**Requirement:**
Please format the data as a numbered list, leaving out blank lines, starting at the line that contains "Task: Click the Summer: $2.20 charge" and ending at the line that contains "Action: coord(759,303)", both included. List only those lines.

**Records shown:**
[START]

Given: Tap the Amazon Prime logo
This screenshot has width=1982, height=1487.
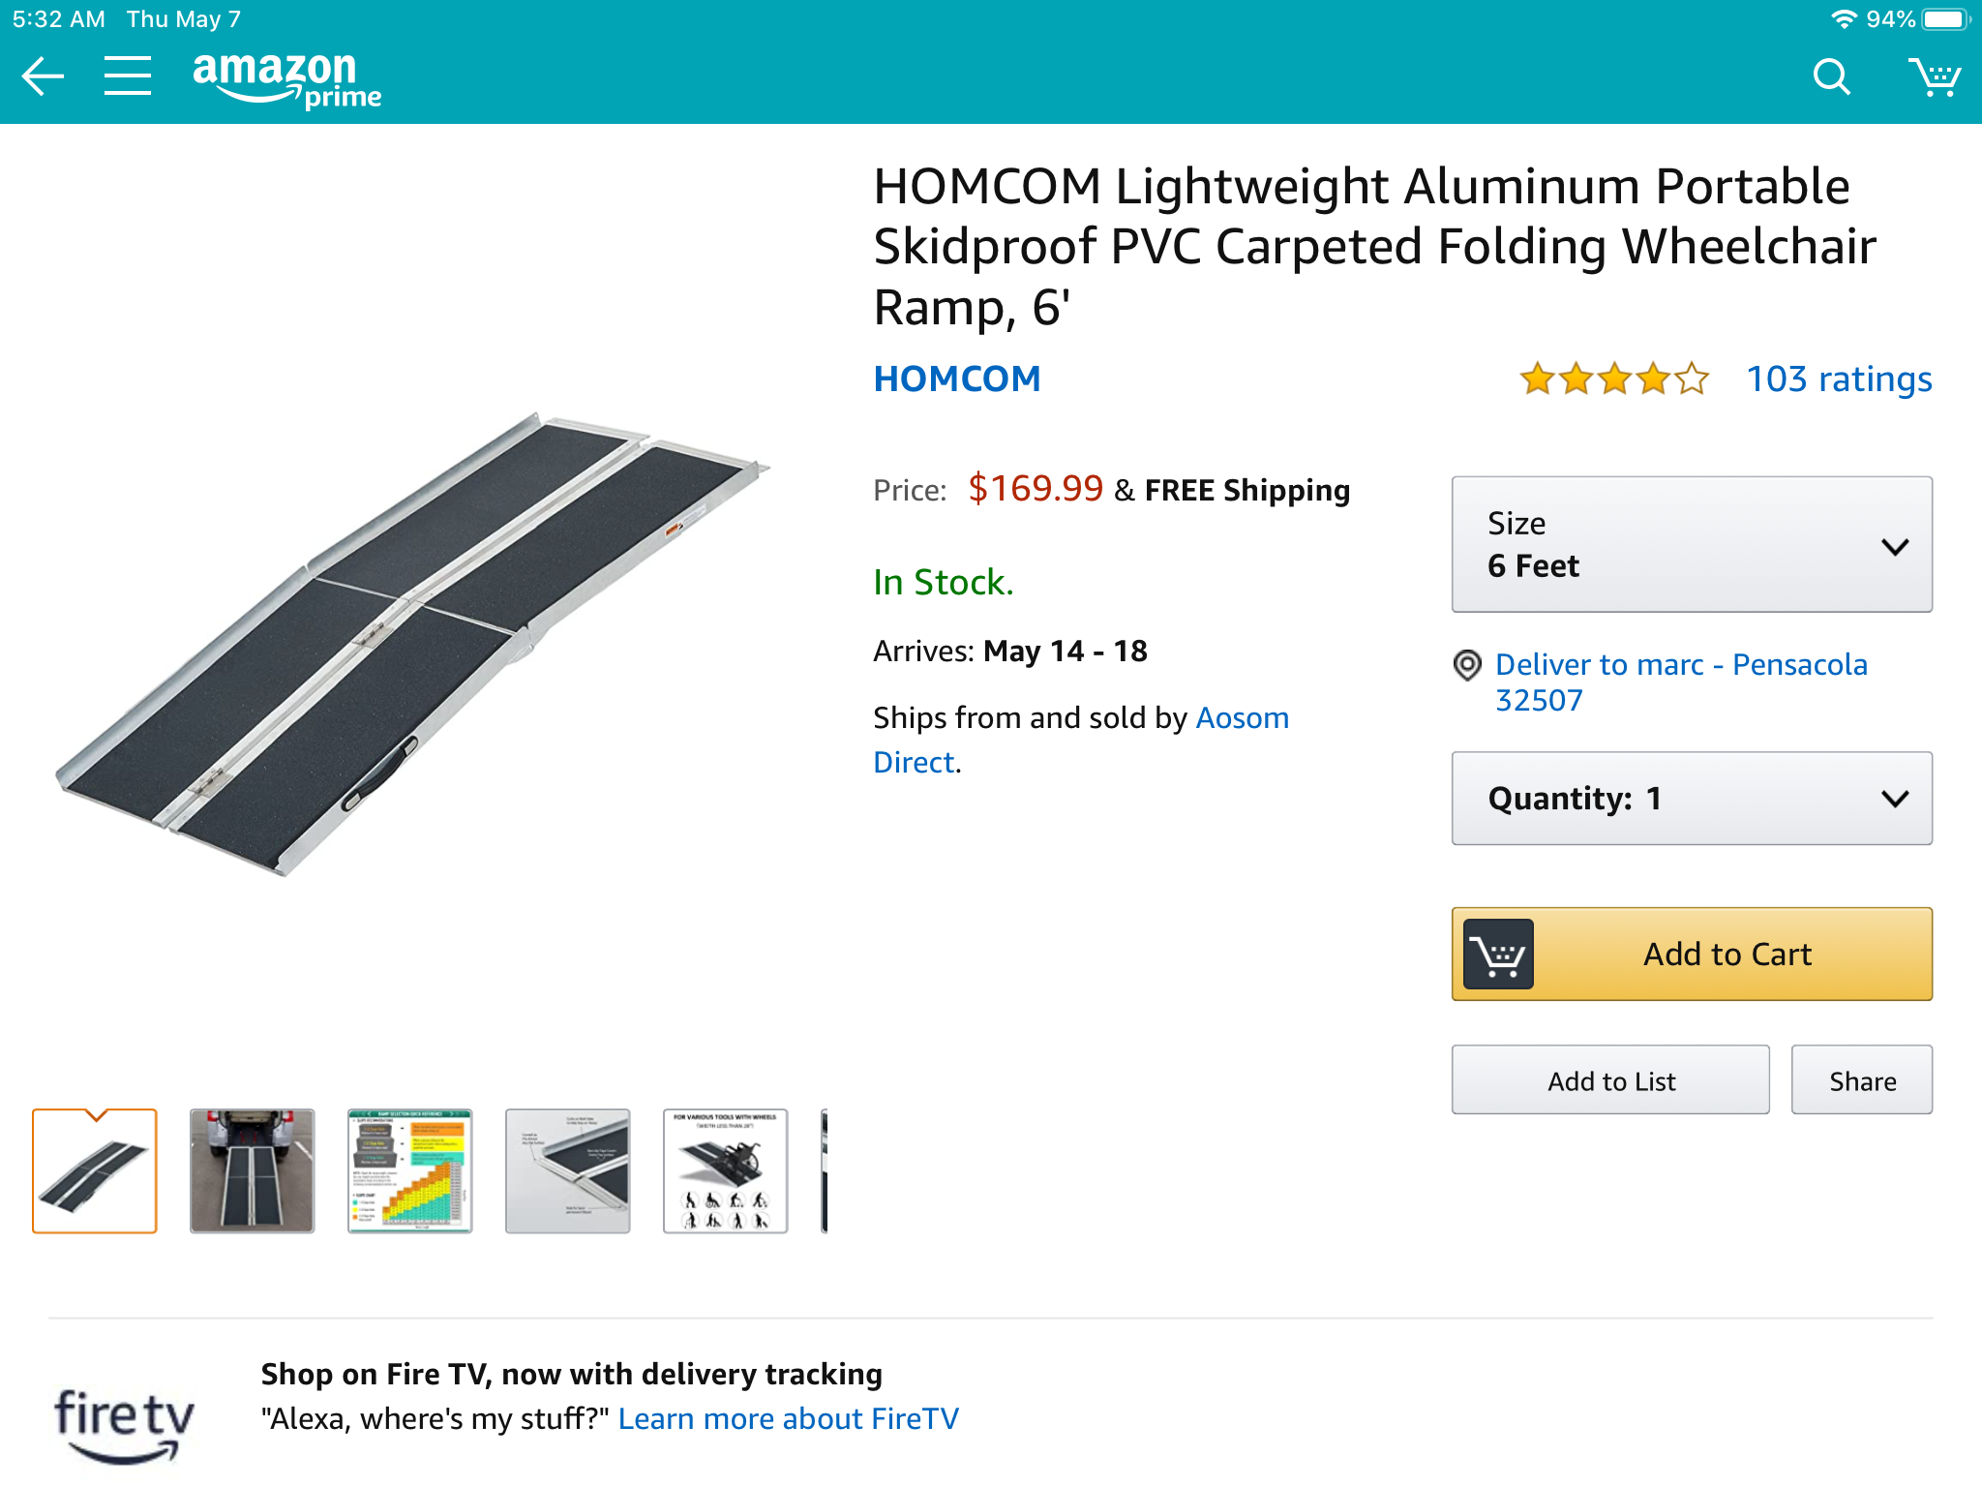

[END]
[START]

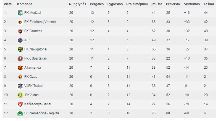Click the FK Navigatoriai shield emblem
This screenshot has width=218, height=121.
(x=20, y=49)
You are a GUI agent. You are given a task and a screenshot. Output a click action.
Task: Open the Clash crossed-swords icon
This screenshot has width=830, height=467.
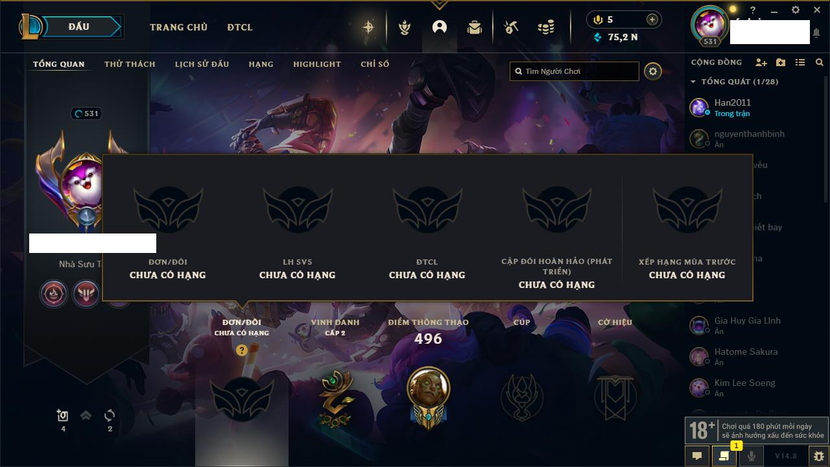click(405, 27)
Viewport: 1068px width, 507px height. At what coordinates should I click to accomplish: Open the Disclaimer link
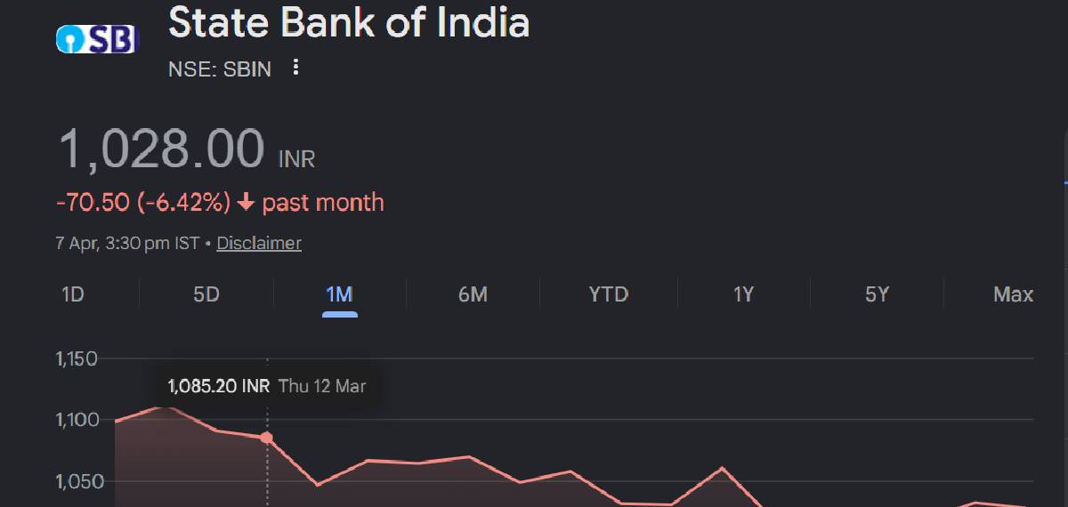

[END]
[START]

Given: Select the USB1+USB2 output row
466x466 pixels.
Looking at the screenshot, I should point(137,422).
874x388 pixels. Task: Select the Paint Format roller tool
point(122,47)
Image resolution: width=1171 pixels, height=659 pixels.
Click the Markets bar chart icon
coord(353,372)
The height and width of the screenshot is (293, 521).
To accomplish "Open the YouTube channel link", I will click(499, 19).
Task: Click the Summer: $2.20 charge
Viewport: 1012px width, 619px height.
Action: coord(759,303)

[END]

**Complete output:**
1. Task: Click the Summer: $2.20 charge
2. Viewport: 1012px width, 619px height.
3. Action: coord(759,303)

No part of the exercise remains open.